Kilian Kerner hat auf der Berliner Fashion Week mit seiner Show "Burning Symphony" eine zutiefst persönliche Kollektion präsentiert, die von Kritikern und Stars gleichermaßen gefeiert wurde. Die Kollektion spiegelt die schweren Monate des Designers wider, die von Krankheit, Schmerz und dem Verlust seiner großen Liebe geprägt waren. Gleichzeitig zeigt sie Mut, Hoffnung und den Neuanfang.
Eine Kollektion als Therapie
In der Skatehalle auf dem zum Abriss bestimmten RAW-Gelände in Berlin zeigte Kerner 36 Looks für Damen und Herren. Die Stimmung war ungewöhnlich andächtig: „Es herrschte vor allem Ruhe im Karton“, beschreibt eine Kolumnistin von ntv.de.
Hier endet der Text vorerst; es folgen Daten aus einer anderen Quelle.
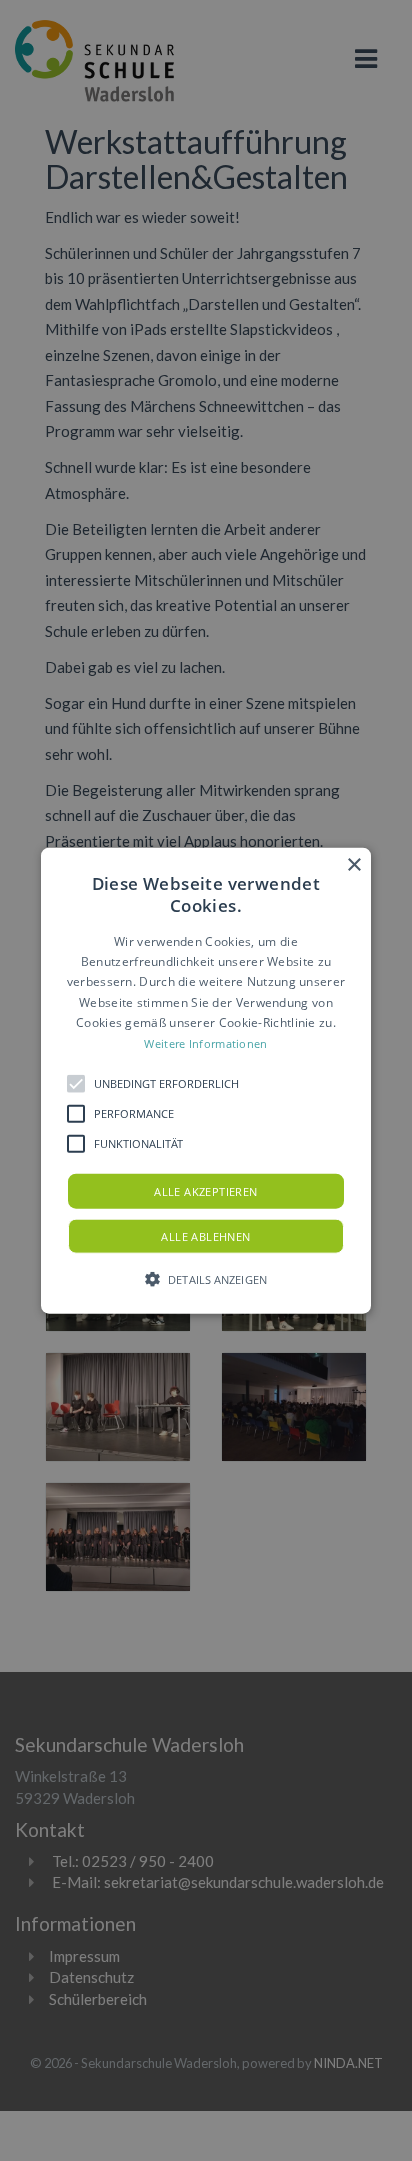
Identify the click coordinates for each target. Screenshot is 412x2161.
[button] (206, 1080)
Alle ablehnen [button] (205, 1236)
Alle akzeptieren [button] (205, 1191)
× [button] (353, 864)
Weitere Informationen (205, 1042)
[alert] (206, 1080)
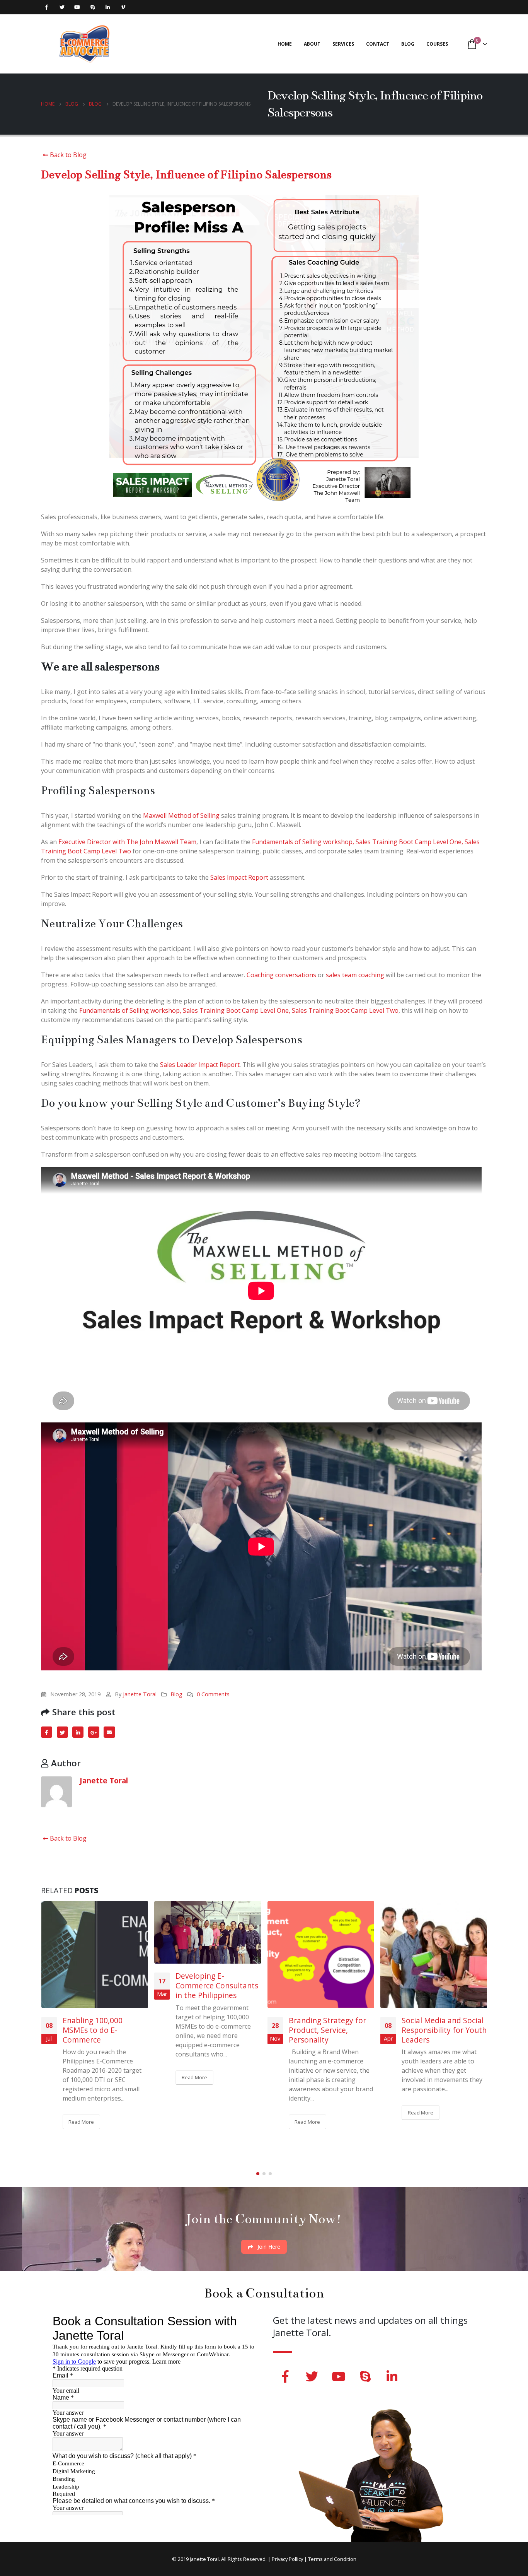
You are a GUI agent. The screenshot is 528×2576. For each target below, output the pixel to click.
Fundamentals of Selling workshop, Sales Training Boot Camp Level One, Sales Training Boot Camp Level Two (239, 1010)
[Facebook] (46, 7)
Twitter (62, 1732)
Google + (93, 1732)
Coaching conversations (281, 975)
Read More (81, 2121)
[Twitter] (62, 7)
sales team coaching (355, 975)
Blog (407, 44)
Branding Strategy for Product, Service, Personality (327, 2030)
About (312, 44)
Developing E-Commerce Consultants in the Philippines (216, 1985)
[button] (258, 2173)
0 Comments (213, 1694)
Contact (377, 44)
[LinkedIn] (107, 7)
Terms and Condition (332, 2558)
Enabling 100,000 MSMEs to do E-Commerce (93, 2030)
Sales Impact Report (239, 877)
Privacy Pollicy (287, 2558)
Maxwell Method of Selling (181, 815)
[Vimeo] (123, 7)
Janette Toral (140, 1694)
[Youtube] (77, 7)
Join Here (268, 2246)
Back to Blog (67, 154)
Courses (437, 44)
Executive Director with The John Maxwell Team (127, 842)
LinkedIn (77, 1732)
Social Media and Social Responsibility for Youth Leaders (444, 2030)
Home (285, 44)
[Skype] (92, 7)
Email (109, 1732)
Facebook (46, 1732)
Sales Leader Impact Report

Kerner selbst erklärte: „'Burning Symphony' ist meine emotionalste und intimste Kollektion und meine Art, das zu verarbeiten, was mein Leben in den vergangenen Monaten aus den Fugen gerissen hat.“
Der Designer litt unter körperlichen und seelischen Schmerzen, hatte einen schweren Krankheitsverlauf – die letzte Fashionweek erlebte er nur im Nebel von Medikamenten, weil er kaum noch laufen konnte – und musste den Verlust seiner großen Liebe verkraften. „Es waren schlimme, anstrengende, aber eben auch die wohl prägendsten Monate meines Lebens“, so Kerner.
Internationale Erfolge trotz persönlicher Krise
Trotz der persönlichen Tiefschläge feierte Kerner berufliche Erfolge: Seine Mode wurde bereits in New York, London, Barcelona, Los Angeles und zuletzt in Paris präsentiert. Sein offizielles Debüt auf der Paris Fashion Week in der legendären Opéra Garnier war ein Höhepunkt. „Manchmal konnte ich das alles gar nicht so richtig genießen, aber langsam dringt es zu mir durch“, sagt er und lacht.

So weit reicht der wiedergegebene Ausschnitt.